In Reply to: ISO Fondant that isn't fondant posted by Karen Upright on September 05, 1997 at 20:04:08:

: I have a client who wants the look of a fondant covered wedding cake, but doesn't like fondant. She also doesn't want poured fondant. Basically, she objects to the cloying sweetness (I admit I concur). I never use, and she won't eat, shortening based icings, so that's out.

: I've seen recipes for white chocolate dough. Has anyone worked with it? Any advice? Any other suggestions appreciated.

Sorry that I have just found this--three months late.

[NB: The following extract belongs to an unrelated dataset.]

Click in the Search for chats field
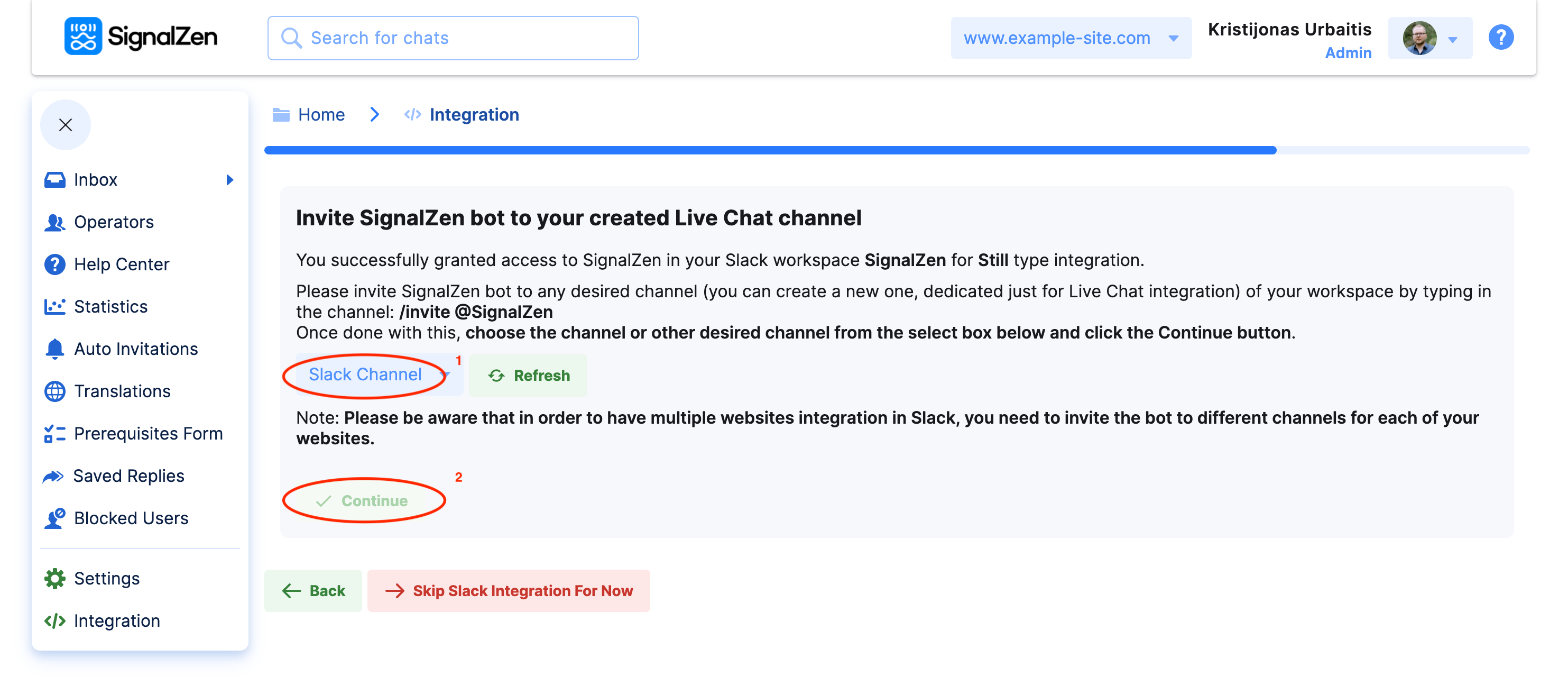coord(453,38)
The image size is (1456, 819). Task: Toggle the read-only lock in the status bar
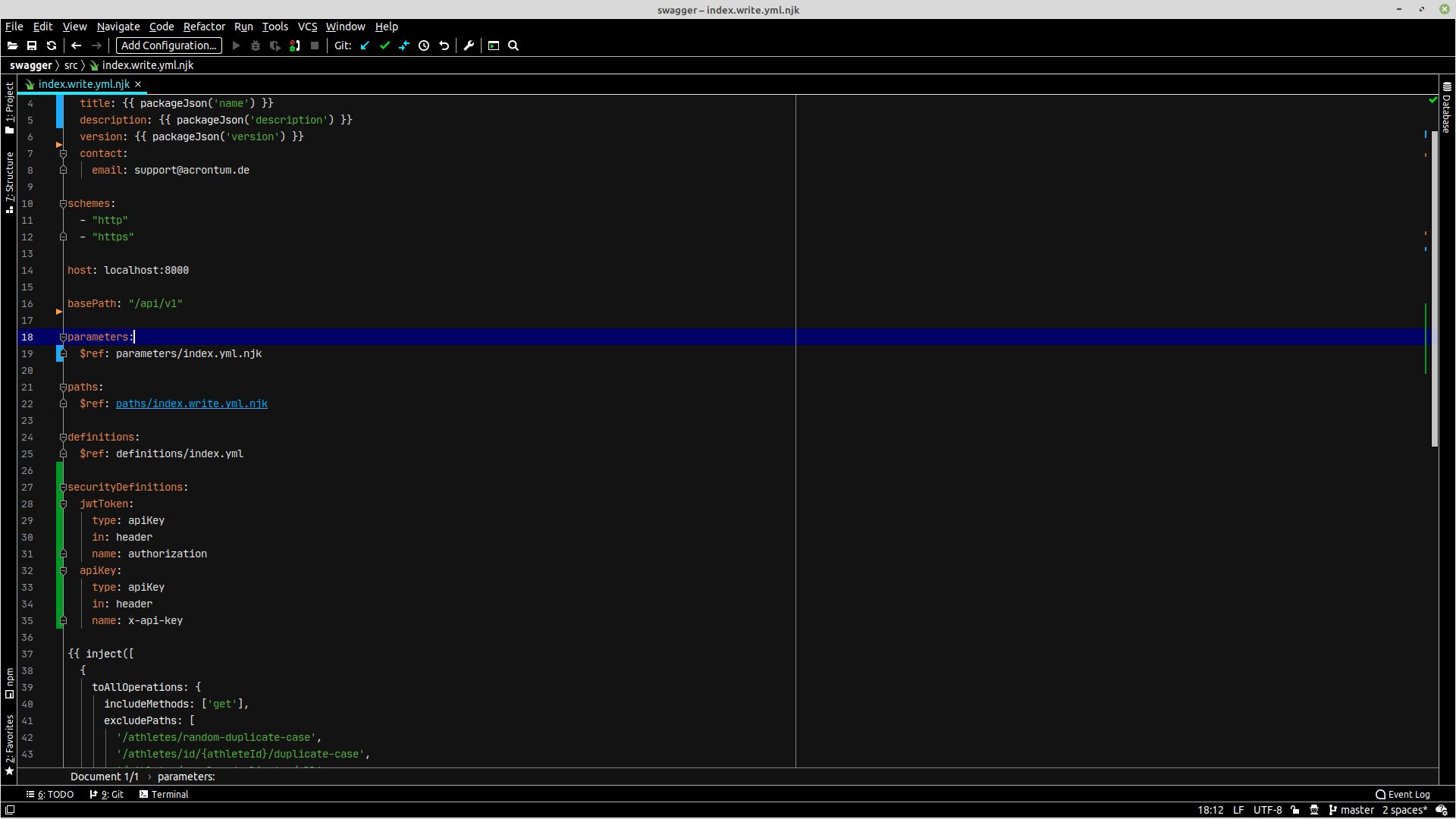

First--different rolled fondants have different levels of sweetness and palatablity. Maybe you could taste test a few--Regalice, Pettinice, Carma's "Mass Tacino"--and see which you and your client like best. You should never use a rolled fondant that is cloying, just like you should never eat a cheap cloying chocolate...but don't forget, rarely is rf eaten in isolation...

Second, you can alter your cake and filling to compensate for this "perceived" sweetness--try making a ganache from an extrabittersweet chocolate, 70% cocao solids approximately, and pair it with raspberry or cassis or brandied cherries, and maybe go to a dense chocolate cake, more like the consistency of a pound cake or brownie--the added mouthfeel and acidity may balance out the rolled fondant.

Third--you can cover a cake with marzipan easily--just knead some fondant--the pourable kind--into the marzipan for some added elasticity. I've used up to 20% by weight. But watch out, some marzipans have ALOT of sugar in them in relation to almond % and you may not be gaining anything.

Fourth--you can knead flavorings into rf just as you can color them. Mocha helps to cut the inherent sweetness--and works great if you are competent in chocolate decoration--other liquors change the sweetness to something more palatable, like kirsch or rum.

Fifth--there are pretty good commercially-prepared "chocolate" rolled fondants on the market that are better than using modelling chocolate.

Sixth--another thing that I do to compensate for the "sweetness" of rolled fondant is to make sure that I completely close the cake tiers with a good italian meringue buttercream before draping the fondant. Use real butter and I think you'll find that the "mouthfeel" from the fat will overcompensate for the sugar in the rf.

And remember, if the quality of the cake doesn't stand on it's own, it won't matter what you cover it with.